• TASK DIRECTIONS
Rewrite the records from the line with "Task: Close the Tiberian" up to and including the line with "(562, 2250)", swapping "heading" for "title" and leaving everything else unchanged.

Saved entries
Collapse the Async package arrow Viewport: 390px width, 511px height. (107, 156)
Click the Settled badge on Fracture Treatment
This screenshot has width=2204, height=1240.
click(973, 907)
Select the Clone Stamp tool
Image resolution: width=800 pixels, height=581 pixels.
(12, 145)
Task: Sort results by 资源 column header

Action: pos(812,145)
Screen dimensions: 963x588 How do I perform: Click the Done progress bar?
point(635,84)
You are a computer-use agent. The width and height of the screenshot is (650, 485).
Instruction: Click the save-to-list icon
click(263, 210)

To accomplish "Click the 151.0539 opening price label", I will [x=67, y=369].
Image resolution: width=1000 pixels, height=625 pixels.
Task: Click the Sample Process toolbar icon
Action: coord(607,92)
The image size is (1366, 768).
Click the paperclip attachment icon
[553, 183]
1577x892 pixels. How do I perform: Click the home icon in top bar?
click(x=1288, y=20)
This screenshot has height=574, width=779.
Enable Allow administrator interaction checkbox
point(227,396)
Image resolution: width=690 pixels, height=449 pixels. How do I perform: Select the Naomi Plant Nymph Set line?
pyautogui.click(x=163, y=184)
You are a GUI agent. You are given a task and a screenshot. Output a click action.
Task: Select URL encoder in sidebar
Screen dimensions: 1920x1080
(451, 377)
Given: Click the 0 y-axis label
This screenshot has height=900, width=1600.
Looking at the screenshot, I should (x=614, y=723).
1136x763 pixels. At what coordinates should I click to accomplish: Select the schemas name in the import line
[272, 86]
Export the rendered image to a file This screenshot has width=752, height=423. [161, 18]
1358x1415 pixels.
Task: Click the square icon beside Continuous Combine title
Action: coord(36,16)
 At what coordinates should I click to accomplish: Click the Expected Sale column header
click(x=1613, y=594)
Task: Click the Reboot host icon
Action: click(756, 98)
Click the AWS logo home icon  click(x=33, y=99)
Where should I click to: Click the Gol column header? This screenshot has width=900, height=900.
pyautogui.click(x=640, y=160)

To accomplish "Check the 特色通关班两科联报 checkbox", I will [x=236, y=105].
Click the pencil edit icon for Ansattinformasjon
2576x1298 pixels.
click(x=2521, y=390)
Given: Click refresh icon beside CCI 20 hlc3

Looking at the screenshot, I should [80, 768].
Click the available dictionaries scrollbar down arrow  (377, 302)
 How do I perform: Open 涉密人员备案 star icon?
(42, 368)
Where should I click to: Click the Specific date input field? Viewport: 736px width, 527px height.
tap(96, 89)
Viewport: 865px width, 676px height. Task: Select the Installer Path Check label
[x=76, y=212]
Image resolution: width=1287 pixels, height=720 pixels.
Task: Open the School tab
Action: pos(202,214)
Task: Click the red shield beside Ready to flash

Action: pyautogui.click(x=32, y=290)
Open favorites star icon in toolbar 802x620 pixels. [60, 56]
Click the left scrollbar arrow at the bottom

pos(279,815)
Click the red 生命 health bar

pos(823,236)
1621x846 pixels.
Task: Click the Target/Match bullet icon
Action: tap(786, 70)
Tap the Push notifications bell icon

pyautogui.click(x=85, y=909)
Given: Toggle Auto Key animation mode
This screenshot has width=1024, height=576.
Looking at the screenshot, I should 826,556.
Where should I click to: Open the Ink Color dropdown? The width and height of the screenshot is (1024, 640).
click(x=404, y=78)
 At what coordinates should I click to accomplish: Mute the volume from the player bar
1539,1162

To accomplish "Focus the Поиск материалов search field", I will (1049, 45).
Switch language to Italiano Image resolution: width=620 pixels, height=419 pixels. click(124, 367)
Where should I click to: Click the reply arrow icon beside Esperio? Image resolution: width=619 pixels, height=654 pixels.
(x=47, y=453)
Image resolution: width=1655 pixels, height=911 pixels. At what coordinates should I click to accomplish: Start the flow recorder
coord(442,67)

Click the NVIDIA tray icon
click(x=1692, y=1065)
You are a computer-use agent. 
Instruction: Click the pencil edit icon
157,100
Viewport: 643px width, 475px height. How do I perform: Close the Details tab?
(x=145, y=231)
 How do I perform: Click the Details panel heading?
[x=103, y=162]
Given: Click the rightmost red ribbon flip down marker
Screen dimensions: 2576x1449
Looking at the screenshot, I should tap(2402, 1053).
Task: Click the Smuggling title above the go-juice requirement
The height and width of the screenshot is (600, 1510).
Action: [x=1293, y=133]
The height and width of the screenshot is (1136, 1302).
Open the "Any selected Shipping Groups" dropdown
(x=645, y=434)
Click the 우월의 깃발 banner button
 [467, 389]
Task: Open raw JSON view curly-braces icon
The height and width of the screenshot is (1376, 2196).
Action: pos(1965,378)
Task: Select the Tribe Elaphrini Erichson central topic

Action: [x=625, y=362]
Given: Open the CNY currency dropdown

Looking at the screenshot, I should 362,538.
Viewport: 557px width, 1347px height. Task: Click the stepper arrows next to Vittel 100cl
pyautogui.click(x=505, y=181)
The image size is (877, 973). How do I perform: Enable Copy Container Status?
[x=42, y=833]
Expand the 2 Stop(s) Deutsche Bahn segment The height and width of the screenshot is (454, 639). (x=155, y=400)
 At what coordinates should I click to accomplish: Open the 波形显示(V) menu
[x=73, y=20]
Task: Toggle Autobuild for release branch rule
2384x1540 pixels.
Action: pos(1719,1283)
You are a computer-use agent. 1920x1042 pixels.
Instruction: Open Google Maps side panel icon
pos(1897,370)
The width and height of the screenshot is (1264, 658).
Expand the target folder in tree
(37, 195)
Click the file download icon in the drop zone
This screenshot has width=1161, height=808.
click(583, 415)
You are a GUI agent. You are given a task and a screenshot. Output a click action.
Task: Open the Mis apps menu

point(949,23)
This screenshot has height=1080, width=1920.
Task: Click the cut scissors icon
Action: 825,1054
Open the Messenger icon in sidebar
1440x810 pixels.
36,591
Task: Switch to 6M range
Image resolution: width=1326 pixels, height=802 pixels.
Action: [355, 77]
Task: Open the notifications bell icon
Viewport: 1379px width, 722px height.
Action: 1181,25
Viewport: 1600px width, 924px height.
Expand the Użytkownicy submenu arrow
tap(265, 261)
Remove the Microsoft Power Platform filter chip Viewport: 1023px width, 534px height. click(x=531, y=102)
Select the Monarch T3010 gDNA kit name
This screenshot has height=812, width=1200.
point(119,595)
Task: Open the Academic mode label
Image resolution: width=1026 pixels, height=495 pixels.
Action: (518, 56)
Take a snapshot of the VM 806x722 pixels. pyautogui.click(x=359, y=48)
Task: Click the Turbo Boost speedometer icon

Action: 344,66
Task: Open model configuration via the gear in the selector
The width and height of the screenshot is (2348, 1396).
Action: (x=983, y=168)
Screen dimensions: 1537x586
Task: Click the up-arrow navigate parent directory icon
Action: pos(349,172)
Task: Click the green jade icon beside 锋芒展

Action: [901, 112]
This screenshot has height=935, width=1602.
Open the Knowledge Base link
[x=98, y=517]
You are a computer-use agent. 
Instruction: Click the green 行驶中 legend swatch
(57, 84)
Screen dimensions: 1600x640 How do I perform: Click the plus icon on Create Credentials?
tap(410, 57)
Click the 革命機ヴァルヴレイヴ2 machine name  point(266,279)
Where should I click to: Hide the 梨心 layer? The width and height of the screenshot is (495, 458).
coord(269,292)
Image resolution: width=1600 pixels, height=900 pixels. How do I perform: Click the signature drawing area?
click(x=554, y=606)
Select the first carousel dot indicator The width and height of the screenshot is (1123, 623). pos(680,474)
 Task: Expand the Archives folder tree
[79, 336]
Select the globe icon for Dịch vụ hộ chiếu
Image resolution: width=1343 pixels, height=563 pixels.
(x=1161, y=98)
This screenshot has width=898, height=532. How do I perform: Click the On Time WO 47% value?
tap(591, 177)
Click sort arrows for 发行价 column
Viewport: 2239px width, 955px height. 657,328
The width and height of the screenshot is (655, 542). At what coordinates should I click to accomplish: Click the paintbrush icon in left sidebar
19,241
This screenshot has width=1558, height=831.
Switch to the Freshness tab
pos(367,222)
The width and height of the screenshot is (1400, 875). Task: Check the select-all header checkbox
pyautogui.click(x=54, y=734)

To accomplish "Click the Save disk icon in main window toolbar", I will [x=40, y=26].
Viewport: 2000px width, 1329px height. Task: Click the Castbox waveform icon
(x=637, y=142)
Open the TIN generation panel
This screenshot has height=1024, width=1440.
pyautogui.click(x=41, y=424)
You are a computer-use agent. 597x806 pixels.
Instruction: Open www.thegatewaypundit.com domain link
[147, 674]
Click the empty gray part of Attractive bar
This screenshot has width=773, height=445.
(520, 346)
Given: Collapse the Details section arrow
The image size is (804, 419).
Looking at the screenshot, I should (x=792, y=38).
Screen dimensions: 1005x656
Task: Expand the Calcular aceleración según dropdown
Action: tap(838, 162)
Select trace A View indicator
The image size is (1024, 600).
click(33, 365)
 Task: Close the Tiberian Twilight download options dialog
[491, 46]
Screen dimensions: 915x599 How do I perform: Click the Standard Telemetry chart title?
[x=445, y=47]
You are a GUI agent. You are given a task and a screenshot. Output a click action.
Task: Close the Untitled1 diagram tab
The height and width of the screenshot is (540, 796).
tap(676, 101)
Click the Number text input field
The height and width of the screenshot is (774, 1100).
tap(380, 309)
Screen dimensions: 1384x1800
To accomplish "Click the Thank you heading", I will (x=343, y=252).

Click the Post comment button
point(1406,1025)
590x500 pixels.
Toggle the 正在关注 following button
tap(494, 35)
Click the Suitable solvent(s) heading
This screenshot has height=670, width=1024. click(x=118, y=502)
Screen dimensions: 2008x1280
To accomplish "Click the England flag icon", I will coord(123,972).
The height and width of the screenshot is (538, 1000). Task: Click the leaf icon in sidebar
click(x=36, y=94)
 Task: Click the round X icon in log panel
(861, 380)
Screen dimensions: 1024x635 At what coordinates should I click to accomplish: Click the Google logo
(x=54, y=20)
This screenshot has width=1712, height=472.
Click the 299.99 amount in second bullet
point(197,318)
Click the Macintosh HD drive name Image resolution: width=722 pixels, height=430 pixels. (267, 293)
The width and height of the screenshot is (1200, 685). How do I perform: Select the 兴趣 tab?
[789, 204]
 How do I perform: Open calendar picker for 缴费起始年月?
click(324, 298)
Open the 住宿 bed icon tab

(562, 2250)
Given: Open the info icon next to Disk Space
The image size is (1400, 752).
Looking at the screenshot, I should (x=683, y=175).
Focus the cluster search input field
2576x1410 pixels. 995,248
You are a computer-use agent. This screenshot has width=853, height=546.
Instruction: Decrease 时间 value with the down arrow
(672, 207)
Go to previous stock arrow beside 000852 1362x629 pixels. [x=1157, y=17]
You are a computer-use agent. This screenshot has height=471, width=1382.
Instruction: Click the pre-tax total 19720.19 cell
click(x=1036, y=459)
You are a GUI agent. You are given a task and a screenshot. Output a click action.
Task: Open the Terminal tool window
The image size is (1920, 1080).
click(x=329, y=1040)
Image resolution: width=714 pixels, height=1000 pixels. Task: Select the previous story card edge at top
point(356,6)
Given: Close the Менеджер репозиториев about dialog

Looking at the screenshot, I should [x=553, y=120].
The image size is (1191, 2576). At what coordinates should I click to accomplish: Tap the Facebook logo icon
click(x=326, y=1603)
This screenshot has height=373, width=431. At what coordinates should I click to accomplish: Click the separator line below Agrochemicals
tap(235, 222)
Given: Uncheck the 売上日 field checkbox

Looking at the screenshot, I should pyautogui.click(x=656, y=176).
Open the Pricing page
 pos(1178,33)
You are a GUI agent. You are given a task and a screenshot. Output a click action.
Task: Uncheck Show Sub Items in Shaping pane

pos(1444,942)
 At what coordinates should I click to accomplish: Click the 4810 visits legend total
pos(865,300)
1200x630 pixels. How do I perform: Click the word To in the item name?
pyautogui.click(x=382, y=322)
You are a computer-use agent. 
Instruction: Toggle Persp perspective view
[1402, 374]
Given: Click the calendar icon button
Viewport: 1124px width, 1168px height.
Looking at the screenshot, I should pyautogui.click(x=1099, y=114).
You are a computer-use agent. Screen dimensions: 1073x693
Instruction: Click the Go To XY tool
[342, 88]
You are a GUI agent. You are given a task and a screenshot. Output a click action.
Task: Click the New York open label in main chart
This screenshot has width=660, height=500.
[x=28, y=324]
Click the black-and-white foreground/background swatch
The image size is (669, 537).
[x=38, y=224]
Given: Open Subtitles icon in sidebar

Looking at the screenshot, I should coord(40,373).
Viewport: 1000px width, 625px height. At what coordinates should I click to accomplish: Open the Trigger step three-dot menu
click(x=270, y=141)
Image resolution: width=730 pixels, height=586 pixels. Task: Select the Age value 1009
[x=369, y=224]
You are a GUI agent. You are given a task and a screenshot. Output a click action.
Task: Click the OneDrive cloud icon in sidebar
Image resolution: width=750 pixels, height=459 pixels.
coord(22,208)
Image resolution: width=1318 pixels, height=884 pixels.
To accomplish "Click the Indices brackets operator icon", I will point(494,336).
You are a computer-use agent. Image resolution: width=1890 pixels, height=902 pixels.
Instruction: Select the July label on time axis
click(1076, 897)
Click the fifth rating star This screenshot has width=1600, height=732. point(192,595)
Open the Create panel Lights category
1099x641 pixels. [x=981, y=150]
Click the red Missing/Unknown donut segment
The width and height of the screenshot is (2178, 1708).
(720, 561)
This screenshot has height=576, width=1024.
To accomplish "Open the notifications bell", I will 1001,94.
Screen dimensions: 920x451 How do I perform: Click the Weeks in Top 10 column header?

• COMPLETE OUTPUT
 Task: Close the Tiberian Twilight download options dialog
[491, 46]
Screen dimensions: 915x599 How do I perform: Click the Standard Telemetry chart title?
[x=445, y=47]
You are a GUI agent. You are given a task and a screenshot. Output a click action.
Task: Close the Untitled1 diagram tab
The height and width of the screenshot is (540, 796).
tap(676, 101)
Click the Number text input field
The height and width of the screenshot is (774, 1100).
tap(380, 309)
Screen dimensions: 1384x1800
To accomplish "Click the Thank you title", I will (x=343, y=252).

Click the Post comment button
point(1406,1025)
590x500 pixels.
Toggle the 正在关注 following button
tap(494, 35)
Click the Suitable solvent(s) title
This screenshot has height=670, width=1024. click(x=118, y=502)
Screen dimensions: 2008x1280
To accomplish "Click the England flag icon", I will coord(123,972).
The height and width of the screenshot is (538, 1000). Task: Click the leaf icon in sidebar
click(x=36, y=94)
 Task: Click the round X icon in log panel
(861, 380)
Screen dimensions: 1024x635 At what coordinates should I click to accomplish: Click the Google logo
(x=54, y=20)
This screenshot has width=1712, height=472.
Click the 299.99 amount in second bullet
point(197,318)
Click the Macintosh HD drive name Image resolution: width=722 pixels, height=430 pixels. (267, 293)
The width and height of the screenshot is (1200, 685). How do I perform: Select the 兴趣 tab?
[789, 204]
 How do I perform: Open calendar picker for 缴费起始年月?
click(324, 298)
Open the 住宿 bed icon tab

(562, 2250)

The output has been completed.